┌──

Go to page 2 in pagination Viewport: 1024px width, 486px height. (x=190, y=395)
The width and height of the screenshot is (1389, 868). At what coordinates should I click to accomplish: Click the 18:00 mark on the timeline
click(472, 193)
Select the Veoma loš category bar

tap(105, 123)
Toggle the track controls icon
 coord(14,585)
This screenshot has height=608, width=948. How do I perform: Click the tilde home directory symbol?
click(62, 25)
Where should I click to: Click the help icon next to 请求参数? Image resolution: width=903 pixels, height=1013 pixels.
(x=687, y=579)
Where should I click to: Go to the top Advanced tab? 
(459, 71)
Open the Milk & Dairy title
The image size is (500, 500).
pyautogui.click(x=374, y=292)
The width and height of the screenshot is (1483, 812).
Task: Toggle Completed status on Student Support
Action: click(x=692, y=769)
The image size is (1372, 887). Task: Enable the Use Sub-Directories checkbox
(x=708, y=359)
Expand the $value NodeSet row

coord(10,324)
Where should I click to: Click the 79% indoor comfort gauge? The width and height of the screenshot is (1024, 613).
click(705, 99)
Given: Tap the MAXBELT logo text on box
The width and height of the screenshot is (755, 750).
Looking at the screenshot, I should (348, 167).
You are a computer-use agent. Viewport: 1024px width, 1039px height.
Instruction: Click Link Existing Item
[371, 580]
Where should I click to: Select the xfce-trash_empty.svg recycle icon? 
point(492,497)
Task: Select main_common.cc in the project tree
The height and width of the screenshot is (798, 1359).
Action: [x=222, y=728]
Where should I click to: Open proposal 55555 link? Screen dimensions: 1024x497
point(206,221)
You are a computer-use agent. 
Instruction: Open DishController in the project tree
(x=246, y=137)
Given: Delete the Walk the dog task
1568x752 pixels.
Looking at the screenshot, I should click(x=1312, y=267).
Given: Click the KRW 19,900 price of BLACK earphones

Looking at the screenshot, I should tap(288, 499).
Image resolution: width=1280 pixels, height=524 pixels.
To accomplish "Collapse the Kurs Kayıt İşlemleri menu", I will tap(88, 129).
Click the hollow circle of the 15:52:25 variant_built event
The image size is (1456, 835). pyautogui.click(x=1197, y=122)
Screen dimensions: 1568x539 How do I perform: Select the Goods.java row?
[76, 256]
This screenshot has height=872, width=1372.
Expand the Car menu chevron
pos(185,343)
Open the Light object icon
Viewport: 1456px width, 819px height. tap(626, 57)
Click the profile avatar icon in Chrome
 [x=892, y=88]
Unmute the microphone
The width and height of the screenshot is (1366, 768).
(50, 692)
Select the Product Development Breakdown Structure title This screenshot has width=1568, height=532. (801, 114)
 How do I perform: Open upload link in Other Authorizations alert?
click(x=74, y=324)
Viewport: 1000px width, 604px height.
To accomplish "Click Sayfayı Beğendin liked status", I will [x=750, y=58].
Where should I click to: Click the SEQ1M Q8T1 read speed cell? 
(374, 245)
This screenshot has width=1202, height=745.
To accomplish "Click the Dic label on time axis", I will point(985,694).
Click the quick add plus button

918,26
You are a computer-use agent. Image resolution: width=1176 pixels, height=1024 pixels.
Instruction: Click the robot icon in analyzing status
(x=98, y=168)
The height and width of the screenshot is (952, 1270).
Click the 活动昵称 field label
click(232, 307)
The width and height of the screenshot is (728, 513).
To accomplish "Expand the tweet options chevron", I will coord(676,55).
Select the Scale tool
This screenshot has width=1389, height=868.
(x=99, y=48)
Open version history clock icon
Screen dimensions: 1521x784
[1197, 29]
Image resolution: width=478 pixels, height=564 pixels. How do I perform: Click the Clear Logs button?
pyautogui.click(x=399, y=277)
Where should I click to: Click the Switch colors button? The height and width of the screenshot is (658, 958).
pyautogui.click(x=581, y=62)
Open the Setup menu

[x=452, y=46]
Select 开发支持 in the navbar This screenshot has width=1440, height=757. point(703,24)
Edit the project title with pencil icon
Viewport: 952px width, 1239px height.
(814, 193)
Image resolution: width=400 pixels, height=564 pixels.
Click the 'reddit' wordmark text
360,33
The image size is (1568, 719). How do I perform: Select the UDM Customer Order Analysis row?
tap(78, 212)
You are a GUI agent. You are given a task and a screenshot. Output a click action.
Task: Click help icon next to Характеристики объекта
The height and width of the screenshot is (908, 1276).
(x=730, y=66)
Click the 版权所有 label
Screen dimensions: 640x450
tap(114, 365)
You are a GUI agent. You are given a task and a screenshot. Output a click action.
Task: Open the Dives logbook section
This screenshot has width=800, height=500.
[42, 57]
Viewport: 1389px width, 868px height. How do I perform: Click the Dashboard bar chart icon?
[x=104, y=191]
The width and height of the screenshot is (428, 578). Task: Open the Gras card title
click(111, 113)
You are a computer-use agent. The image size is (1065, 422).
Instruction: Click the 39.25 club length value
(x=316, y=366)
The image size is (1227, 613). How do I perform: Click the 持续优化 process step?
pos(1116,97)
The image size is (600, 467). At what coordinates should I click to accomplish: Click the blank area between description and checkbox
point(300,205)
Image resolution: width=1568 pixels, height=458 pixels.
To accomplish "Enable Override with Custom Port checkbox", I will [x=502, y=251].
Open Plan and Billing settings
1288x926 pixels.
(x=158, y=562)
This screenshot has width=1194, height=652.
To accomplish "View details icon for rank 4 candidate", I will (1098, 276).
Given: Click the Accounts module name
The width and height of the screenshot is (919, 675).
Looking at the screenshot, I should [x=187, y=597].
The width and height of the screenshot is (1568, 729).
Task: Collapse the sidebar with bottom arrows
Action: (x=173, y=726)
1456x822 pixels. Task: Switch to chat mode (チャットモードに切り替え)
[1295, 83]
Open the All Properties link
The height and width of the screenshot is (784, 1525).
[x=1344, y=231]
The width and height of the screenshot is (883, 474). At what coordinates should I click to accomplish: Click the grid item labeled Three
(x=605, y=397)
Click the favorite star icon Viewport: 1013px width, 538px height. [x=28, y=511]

└──

GOAL: Extract the material word for word, starting with the line that contains "This screenshot has width=1194, height=652." and going on through the end of the material, both ends included.

ANSWER FOR THE TASK:
This screenshot has width=1194, height=652.
To accomplish "View details icon for rank 4 candidate", I will (1098, 276).
Given: Click the Accounts module name
The width and height of the screenshot is (919, 675).
Looking at the screenshot, I should [x=187, y=597].
The width and height of the screenshot is (1568, 729).
Task: Collapse the sidebar with bottom arrows
Action: (x=173, y=726)
1456x822 pixels. Task: Switch to chat mode (チャットモードに切り替え)
[1295, 83]
Open the All Properties link
The height and width of the screenshot is (784, 1525).
[x=1344, y=231]
The width and height of the screenshot is (883, 474). At what coordinates should I click to accomplish: Click the grid item labeled Three
(x=605, y=397)
Click the favorite star icon Viewport: 1013px width, 538px height. [x=28, y=511]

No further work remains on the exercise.